A: What do you mean by ‘becomes’ when you say one becomes a woman? It can be read in two ways, is ‘woman’ a final state that you can fail to reach? Or is being a woman becoming one without end? 

DB: I intend to articulate the point that identity is a social construct. 

L: I have noticed that in your account, you have missed out cosmology and metaphysics. 

DB: Man is here. Metaphysical inquiry is entirely irrelevant to the discussion as it does little to help us to develop ourselves.

A: Dissimilar to Kant’s approach to metaphysics and the self? 

DB: Ok so let’s take the example of Kant’s view of the transcendental self. 

L: He takes the self to be the activity of consciousness, as a verb not a noun. Firstly, one must understand his two ‘worlds’. The first is the noumenal world, the world as it is in itself and that is fundamentally inaccessible to us in its raw state. We, however, experience the phenomenal world by imposing the concepts of space, time and causality onto the incomprehensible jumble of the noumenal world. The self is the activity of organising and structuring experience to create a unity of perception.
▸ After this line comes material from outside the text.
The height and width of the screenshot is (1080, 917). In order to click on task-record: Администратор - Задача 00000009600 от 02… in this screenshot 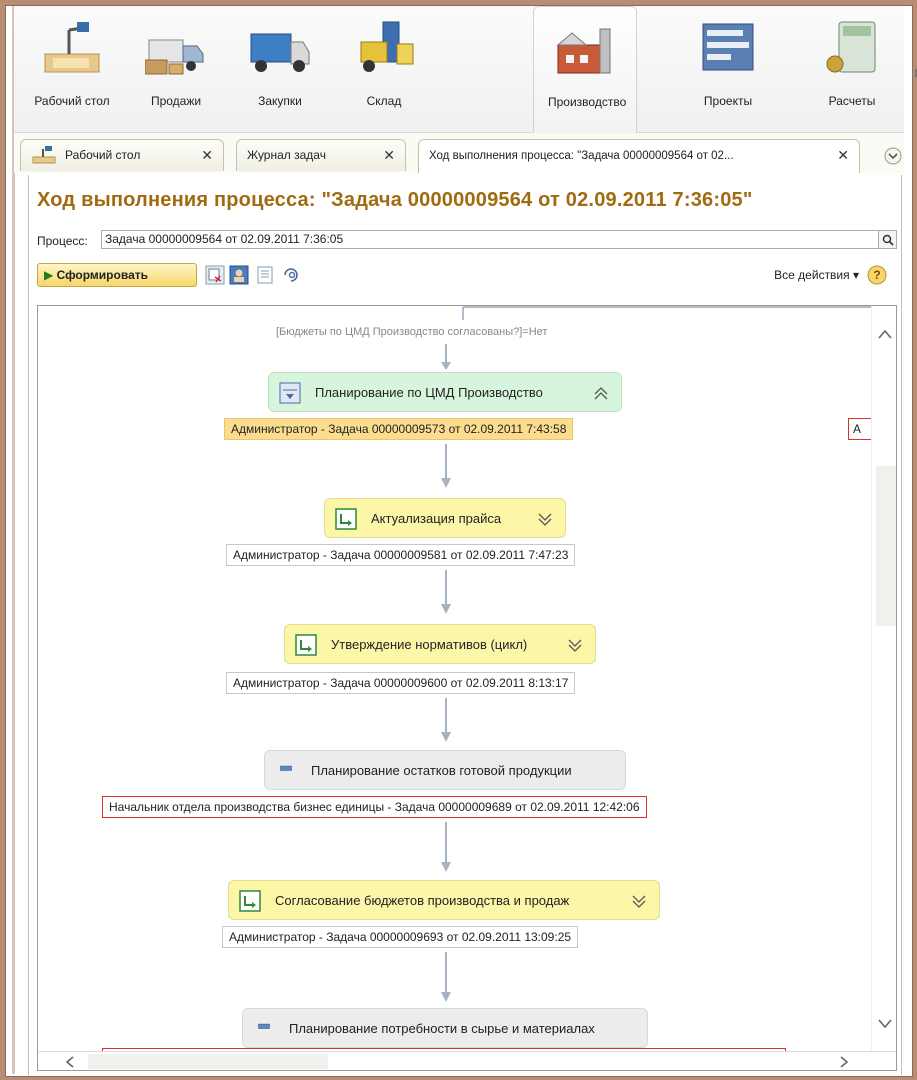, I will do `click(401, 683)`.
DB: I find the assumption of another world bordering on ridiculous as there is, by definition, no way to confirm it as it lies out of our human experience. 

L: May I suggest that the assumptions you make are too sweeping. Firstly, your account relies on the theory of intersubjectivity. Yet for something to enact or to change to occur to something, there must be a something there already. A person does not come into existence as if from a puff of smoke, there are a series of antecedent conditions. This goes to suggest that there is a ‘something’, be it a private self that evolves. Yes, we interact with the world, but there must be something interacting, we are not empty shells, but I have an undeniable stream of consciousness. Moreover, how can you extrapolate with certainty that others have a personal experience like yours? 
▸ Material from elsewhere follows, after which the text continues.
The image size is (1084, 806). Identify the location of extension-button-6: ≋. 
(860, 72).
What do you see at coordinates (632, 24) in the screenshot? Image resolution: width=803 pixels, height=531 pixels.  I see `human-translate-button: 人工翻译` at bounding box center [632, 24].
DB: You have misunderstood the foundation of my argument and of the ideology from which my theory of the self and others flows. Firstly, as opposed from starting the investigation from the perspective of the individual and their private stream of consciousness, I have begun by observing phenomena, human interaction and my experience of the world, as I see this as more integral to our notion of self and others. Your aspirations, dreams, hopes and fears are what drive you and they are intertwined with the external world. What matters is how we can better ourselves and do what serves us. 

A: However, I interpret it to be intellectually dishonest to disregard the ‘background’ and metaphysical nature of the world solely as it is difficult to reconcile or understand. 

L: What happens to ethics? There is evidently no enduring fact or, as from the existentialist viewpoint, no God, so no universal metric of good and bad. 

DB: Well…. It does depend on the existentialist whether God exists of not. Sartre’s existentialism is atheistic whereas Marcel does believe in a God. 

L: Nevertheless, you’re arguing that morals aren’t principles or eternal values and ethics are not concrete?

DB: Yes. What is good needs to serve us and satisfy our needs, freedom, happiness and progression and what is evil is what hampers this. 

A: How do you approach the subject of love? 

DB: Whilst connections between individuals can be consecrated by institution, they can become perverse when the love in the relationships dies and institutional bond keeps husband and wife condemned to one another till death. Freedom and feeling trump institution, in my opinion. It is of utmost importance to think and feel for yourself. Power is a restraint. Women are forced to conform to certain ‘facts’ and myths. Women are doomed to fail at being the perfect women and to embody femininity as when she thinks for herself, she as a worse woman. Instead, females should try to not let oppressive social constructs dictate their lives and instead should be honest with themselves and work for what they find to be best for their development. C’est tout.